City A.M.: Big Data will never replace Big Ideas: Why cultural intelligence matters

By Christian Madsbjerg

This piece was first published on City A.M. 

Whether it’s big data scores, over-hyped Silicon Valley apps, or the panacea of artificial intelligence, the world is fixated on the possibilities of algorithmic knowledge.

This will prove to be a costly mistake for business. The greatest challenges and opportunities of the coming century will all be cultural.

Major companies like Intel, Ford, and IBM already know this, and are shifting their strategies from a focus on technological innovations to one centred around people and their experiences.

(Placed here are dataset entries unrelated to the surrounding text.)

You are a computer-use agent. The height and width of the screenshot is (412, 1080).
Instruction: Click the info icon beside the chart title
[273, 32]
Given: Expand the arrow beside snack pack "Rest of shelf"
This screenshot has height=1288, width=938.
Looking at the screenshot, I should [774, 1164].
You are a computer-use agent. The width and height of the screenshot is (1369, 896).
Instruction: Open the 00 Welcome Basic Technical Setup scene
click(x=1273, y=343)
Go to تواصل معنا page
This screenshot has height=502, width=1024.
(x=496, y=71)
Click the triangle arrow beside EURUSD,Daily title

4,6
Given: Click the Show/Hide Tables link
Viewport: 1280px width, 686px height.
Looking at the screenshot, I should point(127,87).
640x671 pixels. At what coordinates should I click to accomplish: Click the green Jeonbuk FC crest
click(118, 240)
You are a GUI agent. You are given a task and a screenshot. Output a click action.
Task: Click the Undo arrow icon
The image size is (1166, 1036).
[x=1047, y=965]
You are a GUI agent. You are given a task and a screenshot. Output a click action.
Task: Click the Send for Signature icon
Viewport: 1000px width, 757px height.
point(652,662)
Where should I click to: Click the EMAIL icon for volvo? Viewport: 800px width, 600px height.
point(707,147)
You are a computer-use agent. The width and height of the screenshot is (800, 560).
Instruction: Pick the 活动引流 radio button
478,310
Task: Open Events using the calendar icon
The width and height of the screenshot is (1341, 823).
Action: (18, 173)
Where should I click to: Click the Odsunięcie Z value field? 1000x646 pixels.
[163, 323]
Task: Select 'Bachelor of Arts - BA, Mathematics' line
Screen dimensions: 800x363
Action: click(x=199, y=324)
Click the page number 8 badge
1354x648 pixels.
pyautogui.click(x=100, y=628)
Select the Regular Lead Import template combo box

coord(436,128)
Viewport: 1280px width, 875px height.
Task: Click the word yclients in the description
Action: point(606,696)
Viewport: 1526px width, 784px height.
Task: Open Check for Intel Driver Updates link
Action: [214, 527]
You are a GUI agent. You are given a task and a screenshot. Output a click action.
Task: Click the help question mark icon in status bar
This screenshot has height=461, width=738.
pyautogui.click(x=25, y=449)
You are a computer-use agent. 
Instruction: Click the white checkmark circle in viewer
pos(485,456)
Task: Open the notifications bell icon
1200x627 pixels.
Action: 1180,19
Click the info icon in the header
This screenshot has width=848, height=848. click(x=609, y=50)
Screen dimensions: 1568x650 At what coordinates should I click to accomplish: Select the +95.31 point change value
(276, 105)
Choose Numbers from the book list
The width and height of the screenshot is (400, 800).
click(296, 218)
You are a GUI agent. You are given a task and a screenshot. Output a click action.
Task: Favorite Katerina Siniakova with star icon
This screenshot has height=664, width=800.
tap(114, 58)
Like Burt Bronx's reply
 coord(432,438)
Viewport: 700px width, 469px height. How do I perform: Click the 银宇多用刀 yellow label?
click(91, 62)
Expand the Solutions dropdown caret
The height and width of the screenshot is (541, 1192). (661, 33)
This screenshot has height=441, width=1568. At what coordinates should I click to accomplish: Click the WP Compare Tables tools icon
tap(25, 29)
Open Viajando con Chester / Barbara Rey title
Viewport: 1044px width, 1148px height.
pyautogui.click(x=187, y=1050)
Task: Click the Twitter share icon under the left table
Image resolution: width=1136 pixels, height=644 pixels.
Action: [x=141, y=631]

This call for a deeper understanding of consumer behaviour goes by many names: customer, patient, and user centricity are just three. But it always demands the same set of skills – understanding other people and how they live.

Ford, for example, has a long history of using technology to drive decisions, but it needed to gain more cultural intelligence as it shifted to foreign markets.

Investments in technology such as Lane Assist – an automated system to keep vehicles inside the white lines – took priority until the carmaker realised potential drivers in Chinese cities use roads without clearly demarcated lanes.

Ford is exploring driverless cars, but many of its customers live in places such as New Delhi, where employing a driver is the norm for car owners, and an important status signifier. Put simply, you cannot build great things for people if you have no idea how your products will connect with everyday aspirations and challenges.

It matters not how many data scientists or programmers are on your team, if you don’t understand cultural disparity, your business will fail.

A perfect example of this is the Google Glass, back in 2014. Taken from a purely technological perspective, the product was a success. From a cultural perspective, however, it was a disaster. Wearers were dubbed “Glassholes” and people shunned them at social events. Silicon Valley proved deft at software, yet completely inept at social mores and norms.

Would you use a driverless car if your chauffeur was your status symbol?

Take Starbucks as another example. Yes, the success of the company relies on technology and quantitative analysis: it needs the most advanced coffee machines and roasters, a streamlined supply chain, well-designed mobile apps, and up-to-date financial technology to drive growth. But the actual heart and soul of the company – its raison d’etre – is based on a simple but profound cultural insight. Former chief executive Howard Schultz understood how to modify the Southern European coffee culture to the contours of American life.

Today all this seems far too obvious, but it was only 35 years ago that coffee in North America meant a lukewarm cup of Folgers. Schultz’s insight required an understanding of Italian language and culture, as well as an attunement to an unmet desire in the US for more shared community spaces.

This is the type of cultural intelligence that drives all great business. Big data and an assortment of algorithms can tell us that 86 per cent of households in America drink more than six quarts (that’s 12 pints) of milk per week, for example. But why? Why do they drink milk? And what is it like for them?

Our growing neglect for this type of cultural intelligence has disastrous consequences in a business context. After all, business is almost always about making bets on human behaviour: which product is most likely to sell, which employee is most likely to succeed, what price is a customer willing to pay?

Companies that excel at making these bets tend to thrive in the marketplace. And the only way to make these types of killer bets is to understand people better. This is an investment in culture, not solely in algorithms.

Christian Madsbjerg is the author of SENSEMAKING: The Power of the Humanities in the Age of the Algorithm and a founder of ReD Associates.